Night...

The wind is always blowing calmly above the sea... but when the wind is away form the ocean, then the storm begins...

The wind and the ocean, they both like the same things... to be alone, together, sunrises and sunsets, the whispers and songs of their caring voices for each other.

My ocean is gone... I was the one who left it alone... I was the one who left you alone, Michiru, my dear Michiru...

I lost you forever, and only now I realized that I love you much more then I could feel back then. I remember you with any insignificant thing that comes on my way, any rose... you love roses, any love song, any whispered word.

It broke down in one day... everything I felt, everything we shared, it faded away in one moment with one mistake... my mistake... and now I lost you.

21st January, 28th January...

It's been days...? God, no... it's been years.

Now I can't wake up with your loving words in my ears, only in my mind, as a memory...

Have you ever read Maitreyi? In that story, the two of them have been together, have loved each other secretly, but when it became dangerous, he forgot her behind and felt on his own. He was a fool, he lost her though he was still in love with her. And he continued loving her for years... he received his punishment for what he did to her by not being able to forget her... and years later all he could say was "...Tamar Ki manè acchè, Maitreyi? Yadi thakè, tahalè ki Kashama kartè paro?..."

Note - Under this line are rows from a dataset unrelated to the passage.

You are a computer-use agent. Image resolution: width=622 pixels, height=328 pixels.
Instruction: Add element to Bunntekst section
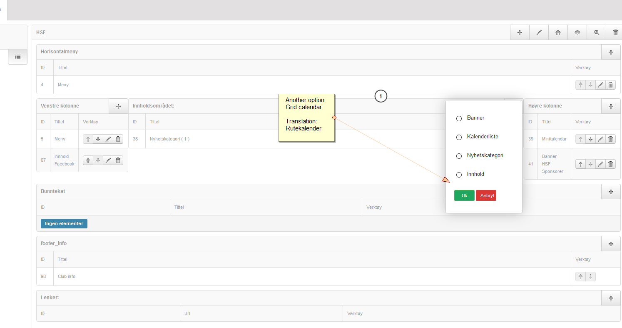(x=611, y=192)
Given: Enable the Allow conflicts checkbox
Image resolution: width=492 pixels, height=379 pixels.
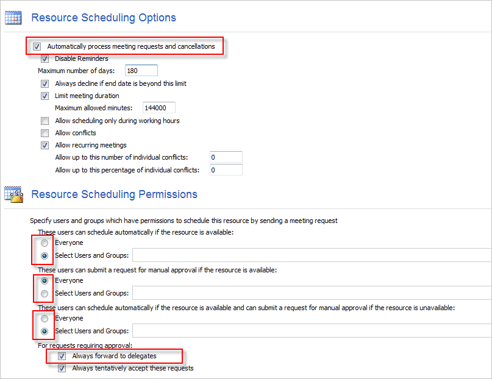Looking at the screenshot, I should (45, 133).
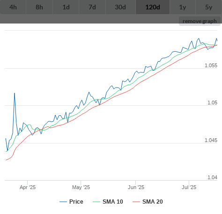Hide the SMA 20 series via legend
The width and height of the screenshot is (222, 214).
click(x=153, y=202)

"...Do you remember me, Meitreyi? And if you do, would you ever forgive me?..."

My dear Michiru, do you remember me?

Do you remember our time together, our love, our words... do you remember everything we shared?

I wonder who is the person who took my place next to you, I wounder if that person loves you, 'cause right now, that's the only thing that can still bring a smile on my face, to know that you are happy.

I would want to come to you right now, to run to you, to hold you in my arms, to beg you to forgive me, but I think this might hurt you even more. I can't do this anymore, I can't take all my chances in one reckless action, I'm afraid that anything I would do would be wrong and would hurt you... I don't know if staying here without doing anything is right either, maybe you want me to do something, to come back to you.

I always wanted to be independent, to go on my own, to live on my own, to be free, but now, I need someone to guide me, to show me what's the right thing to do...

I will never stop loving you, my dear. For me, in my heart, you will always be my Michiru.

Never forget the thing I told you so many times not to forget, cause it's still true...

And if you still remember me, can you forgive me, Michiru?

Damn it... it's still night... when will the sun rise again?


I know it's kind of... weired... I always prefer stories that have a happy ending of the two of them... but I felt like writing this and well, it' not like this story has an ending, so you can imagine it ended up however you want... hope you will like it.